Compiti richiesti:
• 1. Nel brano sul ricovero di Domenico Lanfranchi, per quanto tempo il paziente ha indossato il casco Cpap?
• 2. Riprendi il brano sul ricovero di Domenico Lanfranchi e proseguilo a partire dalla sua ultima frase.

Arrivato al Fatebenefratelli in condizioni preoccupanti, il bulciaghese è stato sottoposto ad un primo tampone e, in seguito ad una crisi respiratoria, è stato trasferito nel reparto di Terapia subintensiva, che il personale stava allestendo proprio in quel momento. «Sono stato il primo paziente accertato di Coronavirus a Erba, mi hanno assegnato il numero 1. Qui tutti mi chiamano “il veterano” perché sono stato il primo nel reparto» prosegue Lanfranchi ritrovando il sorriso e la positività che lo caratterizzano. Al ricovero sono seguite tre settimane con indosso il casco Cpap notte e giorno, per consentirgli di respirare: «Ero sempre vigile e lucido, ricordo ogni momento. I giorni non finivano mai e in una situazione del genere risulta difficile anche dormire. In quelle settimane ho avuto un’altra crisi respiratoria e ho temuto di non farcela». E invece, dopo quei giorni difficili, in cui la paura sembrava avere la meglio sulla speranza, Domenico Lanfranchi è tornato piano piano a respirare da solo ed è stato trasferito nel reparto di Riabilitazione, rivoluzionato e messo quasi completamente a disposizione dei positivi al Covid-19. «Ho iniziato a fare ginnastica, perché la malattia mi aveva reso debole e stare a lungo allettato non aiuta. I primi giorni sono stati difficili, facevo fatica a stare in piedi e dovevo recuperare l’equilibrio, ma adesso va meglio» ha aggiunto il bulciaghese, che a parte un’operazione alla tiroide tre anni fa non ha mai avuto problemi di salute ed è molto attivo.

Materiale fornito:
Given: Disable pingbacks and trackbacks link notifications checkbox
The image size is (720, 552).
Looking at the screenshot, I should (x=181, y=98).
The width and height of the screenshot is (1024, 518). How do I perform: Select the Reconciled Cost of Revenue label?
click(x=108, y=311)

---

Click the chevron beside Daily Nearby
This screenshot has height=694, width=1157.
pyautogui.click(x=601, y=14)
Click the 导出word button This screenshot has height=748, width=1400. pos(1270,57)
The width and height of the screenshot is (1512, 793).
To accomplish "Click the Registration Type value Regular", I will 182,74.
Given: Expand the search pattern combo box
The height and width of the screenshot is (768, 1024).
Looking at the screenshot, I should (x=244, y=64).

Risposte scritte:
• 1. Per tre settimane, notte e giorno.

• 2.
Le dimissioni e il ritorno in famiglia

«Ho visto cose che non auguro di vedere a nessuno. Ho visto morire persone di 40 o 50 anni, pazienti che invocavano la morte tanto erano stremati da questa malattia; la notte nessuno chiudeva occhio - confessa Lanfranchi, con la voce che si incrina - Io non so perché ce l’ho fatta, so solo che ho cercato di farmi forza. Forse mi ha aiutato il fatto di essere una persona positiva di carattere o forse è stato il pensiero di poter riabbracciare mia figlia Katia e mio nipote Alessandro, che sono tutta la mia vita». Ed è proprio da loro che il pensionato bulciaghese è riuscito a ritornare lunedì 20 aprile e spera di fare lo stesso presto anche delle sue passioni: «Amo giocare a biliardo, ballare il liscio e il latinoamericano. Chissà se potrò tornare a ballare, speriamo... Intanto almeno sono tornato a casa» prosegue Lanfranchi, che nei giorni scorsi ha effettuato due tamponi, risultati entrambi negativi, che gli sono valsi le dimissioni.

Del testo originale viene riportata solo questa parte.